Where's the best place for UX/UI/IA/ID people to work in New York City? I'm an interaction designer/user experience person at an agency in NYC looking for something new. Khoi Vinh's essay, The End of Client Services, has me thinking that it's time to step away from agency life.

I'm sick of:
- insane schedules and scopes of work that exist in a fairytale wonderland
- high staff turnover, coupled with rounds of massive layoffs earlier this year, where I lost 3 fellow UX designers on a 5 person team (60%). My manager is typically traveling between multiple offices and it's getting a little lonely.
- client-side legal stakeholders who don't understand the web (and don't care that they don't understand the web, plus the agency representatives are not "allowed" to talk during their reviews of work)
- the "launch the site and forget it" mentality -- meaning there is little to no chance of testing and iterating on designs due to budget constraints
- being permanently short-staffed, on purpose, to be considered "more efficient" when the workload is light
- being asked to do random tasks because we are short-staffed, like help QA the site and log issues, write business rules, write copy and proofread, help someone find a PSD buried on the server, etc. (we have people that DO these tasks)
- being given crappy tools like Lotus Notes, an old version of Jira, a old PC laptop that can't handle more than one browser being open at the same time, Visio
- very little work/life balance, such that leaving at 5pm feels like sneaking out of the office

Special snowflake details:
- I'm good at making user flows, site maps, user personas, wireframes, functionality specifications, test scripts. I've written user research discussion guides and moderated user research in the past but not in the past 2 years.
- My Photoshop skills are rather rusty, so positions calling for that don't seem to be a good fit & I wouldn't have a portfolio of recent work to show.
- Same goes for my coding skills, and I think a position where I'm programming all of the time would not be a good fit either.
- I have 7 years of UX experience, and 5 year at a my current digital marketing agency. I'm seeing a lot of job postings out there that seem too junior or too senior for me.
- I make in the low six figures a year and would like something comparable.
- On paper, working 50-60 hours doesn't look too bad, but "can you please wireframe as fast as you possibly can" takes a toll after a few years. I'd like my life back, please.
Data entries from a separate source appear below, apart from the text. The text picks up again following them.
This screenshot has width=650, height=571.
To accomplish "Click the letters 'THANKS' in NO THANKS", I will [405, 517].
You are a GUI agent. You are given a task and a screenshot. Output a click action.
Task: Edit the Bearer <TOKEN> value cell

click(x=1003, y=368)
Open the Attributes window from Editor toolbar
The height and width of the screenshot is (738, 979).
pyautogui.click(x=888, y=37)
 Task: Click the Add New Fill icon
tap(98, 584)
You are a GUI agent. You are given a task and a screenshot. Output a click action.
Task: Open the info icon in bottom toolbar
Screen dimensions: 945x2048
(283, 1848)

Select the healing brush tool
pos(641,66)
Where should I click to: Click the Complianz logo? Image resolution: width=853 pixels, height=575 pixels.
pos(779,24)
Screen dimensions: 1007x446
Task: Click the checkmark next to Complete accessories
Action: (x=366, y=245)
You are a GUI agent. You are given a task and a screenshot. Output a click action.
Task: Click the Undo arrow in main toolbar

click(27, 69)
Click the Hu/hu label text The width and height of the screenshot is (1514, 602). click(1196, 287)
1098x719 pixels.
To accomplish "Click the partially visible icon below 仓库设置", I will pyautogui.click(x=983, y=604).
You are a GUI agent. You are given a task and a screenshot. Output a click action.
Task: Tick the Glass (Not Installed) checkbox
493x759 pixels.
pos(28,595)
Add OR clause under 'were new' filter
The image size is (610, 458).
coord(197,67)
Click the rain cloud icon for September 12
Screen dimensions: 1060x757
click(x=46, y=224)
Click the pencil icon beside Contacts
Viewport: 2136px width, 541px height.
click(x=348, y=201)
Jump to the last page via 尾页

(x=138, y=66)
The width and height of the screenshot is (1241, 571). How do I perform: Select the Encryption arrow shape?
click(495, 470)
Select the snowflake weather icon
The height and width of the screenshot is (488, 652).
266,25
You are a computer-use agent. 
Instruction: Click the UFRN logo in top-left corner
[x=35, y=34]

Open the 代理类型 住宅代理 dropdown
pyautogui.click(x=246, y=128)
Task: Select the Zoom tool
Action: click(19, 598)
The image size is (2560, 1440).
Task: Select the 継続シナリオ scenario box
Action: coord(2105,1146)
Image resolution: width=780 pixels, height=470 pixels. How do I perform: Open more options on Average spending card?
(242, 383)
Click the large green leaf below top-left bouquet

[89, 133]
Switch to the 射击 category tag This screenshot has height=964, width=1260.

So where's the best place for UX/UI/IA/ID people to work in New York City where projects are managed properly and there is work/life balance?

Google? Startups? Finance? Go in-house somewhere? Go freelance?
posted by anonymous to Work & Money (7 answers total) 8 users marked this as a favorite
 
Consider switching to speech UI. Starting salaries are in the 60s, and with your experience I imagine you'd be pretty attractive to companies like Nuance. They have an opening in Seattle right now and Sunnyvale, CA, but I know they have an office in NYC and plenty of remote employees. Even if there's nothing for you at the moment it doesn't hurt to send them your resume.
posted by Dragonness at 6:49 AM on August 2, 2011


where projects are managed properly and there is work/life balance?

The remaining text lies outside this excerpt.